Faculty Office Building
(FOB) E 2
Phone: (845) 257-3532
Fax: (845) 257-3571


Math News


Mathematics Seminar

Location: FOB S14
Time: 11 a.m. — Noon
Date: Wednesday, April 29, 2015

On flexibility of multivariate Tweedie distributions

Johann Cuenin

Université de Franche-Comté, Labortatoire de Mathématiques de Besançon
johann.cuenin@univ-fcomte.fr

Abstract: Univariate Tweedie distributions were introduced by M. C. K. Tweedie in 1984 and
include some well-known distributions such as Gaussian, inverse Gaussian, gamma, α-stable or
Poisson. These laws are very useful in many fields of applications as in ecology, actuarial sciences, quality control or physics. Thus several works were set about the construction of multivariate Tweedie, but all of them propose models only for direct applications.

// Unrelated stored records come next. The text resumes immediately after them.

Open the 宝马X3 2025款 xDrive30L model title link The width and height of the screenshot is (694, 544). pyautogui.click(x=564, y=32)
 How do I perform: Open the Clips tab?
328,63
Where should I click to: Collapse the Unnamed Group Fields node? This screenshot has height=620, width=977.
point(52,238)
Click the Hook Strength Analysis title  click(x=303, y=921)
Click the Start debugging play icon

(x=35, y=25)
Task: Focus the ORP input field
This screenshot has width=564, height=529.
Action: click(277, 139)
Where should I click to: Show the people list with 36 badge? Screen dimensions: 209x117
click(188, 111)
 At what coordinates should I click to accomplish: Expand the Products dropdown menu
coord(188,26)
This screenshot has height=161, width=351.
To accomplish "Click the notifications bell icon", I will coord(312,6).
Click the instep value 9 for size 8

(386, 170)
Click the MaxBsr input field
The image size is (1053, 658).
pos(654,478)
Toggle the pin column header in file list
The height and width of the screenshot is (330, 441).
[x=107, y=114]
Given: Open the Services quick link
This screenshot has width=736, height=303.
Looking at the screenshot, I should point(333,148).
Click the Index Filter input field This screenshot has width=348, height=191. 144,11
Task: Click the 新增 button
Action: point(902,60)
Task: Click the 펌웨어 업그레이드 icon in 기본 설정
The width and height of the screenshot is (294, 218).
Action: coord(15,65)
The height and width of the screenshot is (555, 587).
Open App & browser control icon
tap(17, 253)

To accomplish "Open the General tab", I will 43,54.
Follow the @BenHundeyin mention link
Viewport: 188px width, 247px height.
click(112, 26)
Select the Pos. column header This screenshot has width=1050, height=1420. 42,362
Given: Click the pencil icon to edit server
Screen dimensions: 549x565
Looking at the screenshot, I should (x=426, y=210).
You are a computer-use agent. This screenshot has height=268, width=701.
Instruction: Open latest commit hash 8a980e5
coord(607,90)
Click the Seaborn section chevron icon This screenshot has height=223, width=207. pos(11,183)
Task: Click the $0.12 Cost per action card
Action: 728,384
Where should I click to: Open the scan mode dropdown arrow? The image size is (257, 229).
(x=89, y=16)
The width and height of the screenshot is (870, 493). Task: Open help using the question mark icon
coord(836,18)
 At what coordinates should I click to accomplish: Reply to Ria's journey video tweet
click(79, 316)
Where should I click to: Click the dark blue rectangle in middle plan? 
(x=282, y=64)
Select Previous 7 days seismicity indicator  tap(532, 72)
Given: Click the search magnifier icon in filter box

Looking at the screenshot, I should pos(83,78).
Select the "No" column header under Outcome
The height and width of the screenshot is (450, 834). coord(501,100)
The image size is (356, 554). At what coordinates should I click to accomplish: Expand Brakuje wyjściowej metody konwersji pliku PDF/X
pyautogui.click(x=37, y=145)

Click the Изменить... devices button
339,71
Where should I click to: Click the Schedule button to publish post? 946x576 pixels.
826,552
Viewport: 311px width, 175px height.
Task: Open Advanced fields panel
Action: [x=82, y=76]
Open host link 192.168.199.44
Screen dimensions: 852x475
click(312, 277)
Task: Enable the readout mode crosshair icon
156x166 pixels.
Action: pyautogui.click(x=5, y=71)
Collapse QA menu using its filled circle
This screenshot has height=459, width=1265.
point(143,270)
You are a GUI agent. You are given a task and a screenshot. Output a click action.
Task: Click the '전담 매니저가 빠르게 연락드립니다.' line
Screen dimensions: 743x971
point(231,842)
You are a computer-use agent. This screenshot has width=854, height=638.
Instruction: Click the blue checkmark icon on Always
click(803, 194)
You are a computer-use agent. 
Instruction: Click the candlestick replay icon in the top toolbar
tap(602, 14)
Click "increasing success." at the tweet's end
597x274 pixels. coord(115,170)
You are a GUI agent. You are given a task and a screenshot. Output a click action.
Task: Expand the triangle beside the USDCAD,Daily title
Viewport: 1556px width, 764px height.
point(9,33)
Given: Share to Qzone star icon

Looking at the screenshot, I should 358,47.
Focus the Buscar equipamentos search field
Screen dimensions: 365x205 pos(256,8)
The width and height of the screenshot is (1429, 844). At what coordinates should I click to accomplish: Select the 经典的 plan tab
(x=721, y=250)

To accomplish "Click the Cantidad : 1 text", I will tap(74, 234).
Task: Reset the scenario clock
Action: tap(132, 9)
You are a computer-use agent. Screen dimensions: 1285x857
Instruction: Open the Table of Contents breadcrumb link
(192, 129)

After the first part dedicated to recall the framework of Tweedie distributions, we introduce
the multivariate Tweedie distributions in the second part. We show that they resume some
characteristics of the Gaussian vector, with both positive and negative correlations. We also specify how to compute these distributions and give some simulation results. In the third part, we establish another type of multivariate Tweedie called multiple stable Tweedie (MST) models. These models are made by a fixed univariate and positive support Tweedie variable and the remaining elements are univariate Tweedie with dispersions parameters equal to the observation of the fixed variable.

Starting from this construction, we give the variance and generalized variance functions of MST models and show that the latter is the product of powered components of the mean vector. Through the establishment of associated modified Lévy measure, we also propose an estimator of generalized variance, which is unbiased and has uniformly minimum variance.